I think and conclude that DICE is a poorly guided company, whose execs have all the wrong interests and values in mind (just like EA), and that the result has been that neither their users', nor their own wants have been achieved. They've always wanted money, but the path they've taken has deprived them of how much they could and would have otherwise received, every step of the way. They still have lots, but it's not comparable, and they've burned their product, their reputation, and user goodwill, to get there. And its taken them much, much longer to get there. I would say that DICE execs have fully earned being dumped from the company by EA (after all, regardless of how they feel, it's no longer their company, it's EA's, and they're just employees), but then EA would be making decisions to replace them, and more decisions regarding the products, and the results of that would not be better. I think that Patrick in particular shows poor judgment and a lack of integrity and competence regarding Battlefield products. His public comments go back and forth on subjects, showing that he has no real stance or belief of what's important for Battlefield, and he basically argues for Battlefield like a used-car salesman.
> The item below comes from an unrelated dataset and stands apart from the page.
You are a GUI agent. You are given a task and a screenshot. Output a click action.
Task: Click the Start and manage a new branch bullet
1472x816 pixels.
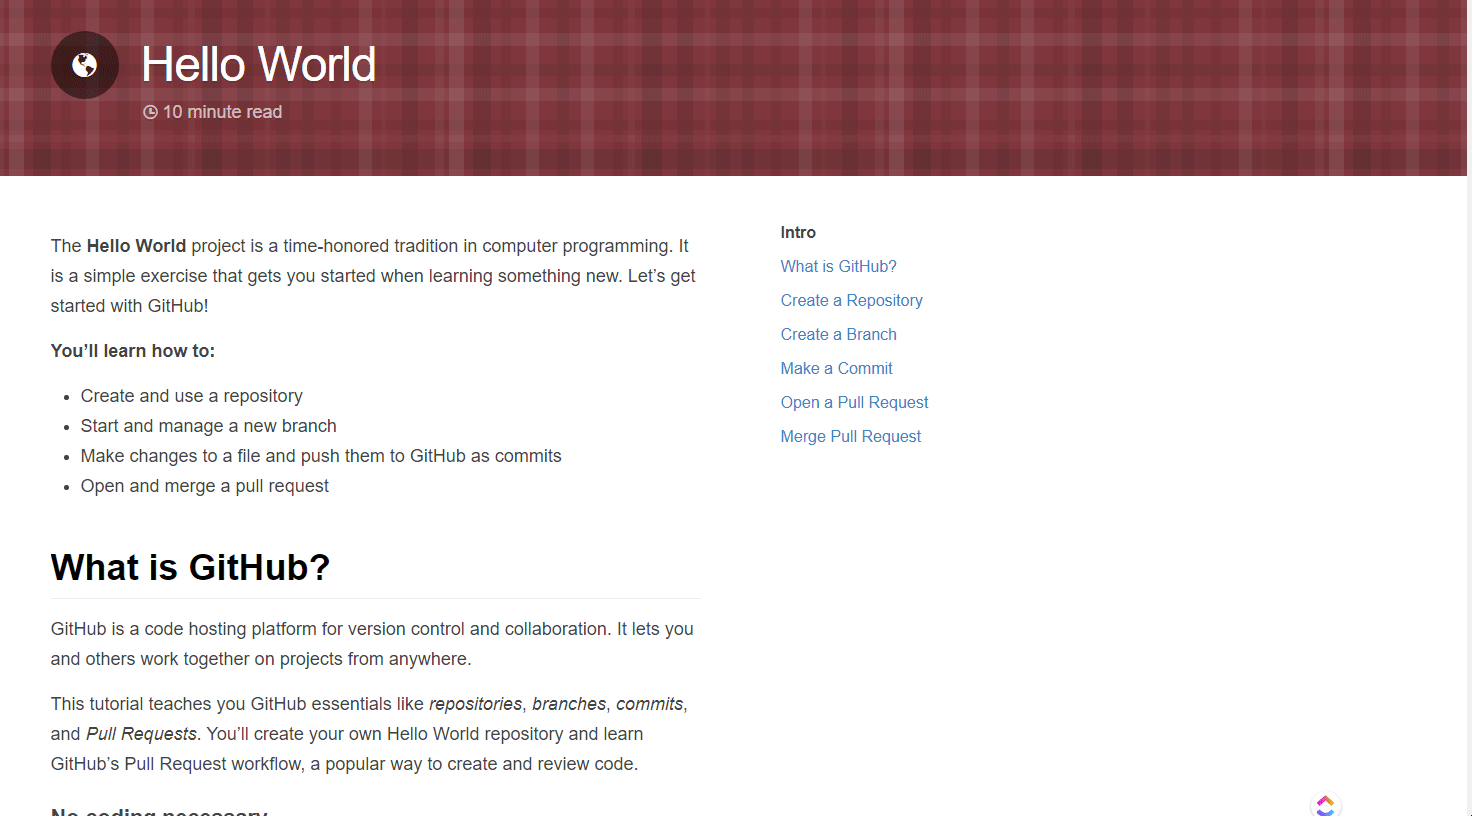(208, 426)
Battlefield 4 is a good and semi-solid product. However, just as Battlefield 4 is made good precisely because DICE abandoned their previous game values and returned to older game values, it will likewise be made even better, and also very great by more thoroughly abandoning Battlefield 3 values and and getting closer to their old design values.
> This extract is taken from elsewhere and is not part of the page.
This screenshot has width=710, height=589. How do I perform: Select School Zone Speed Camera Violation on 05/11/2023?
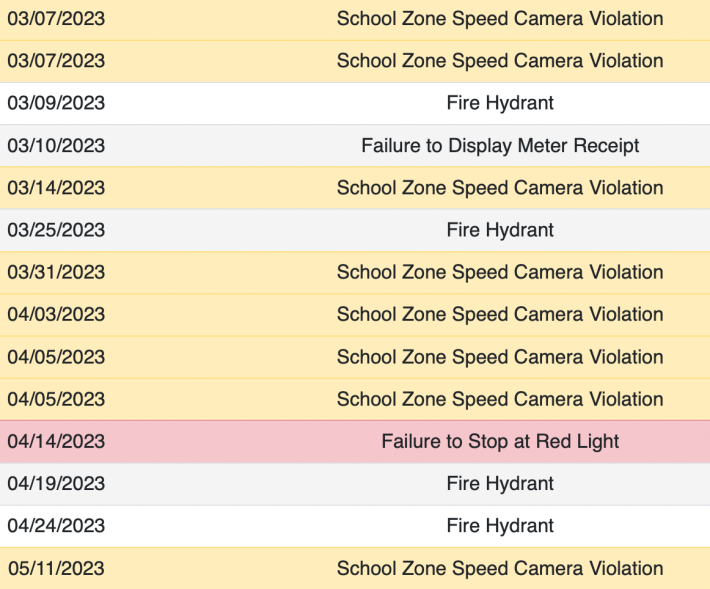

For perspective, long and thought out posts like this (although regarding the games and not DICE) were normal and everyday on the forums that DICE wiped from the internet, and they were great reads and the replies were likewise well thought out. DICE flushed one of the most mature, thoughtful, fiercely loyal, and perceptive audiences (and by indescribably far the most that I've encountered in gaming, ever) from the internet, because they had to hide all the wrong that they did with Battlefield 3. They actually cut loose their very own fanbase on account of the fanbase's loyalty and passion potential interference with marketing for an fault-worthy product. That, for me, sums up DICE's character and company history - destroy a world of good to chase after a pittance.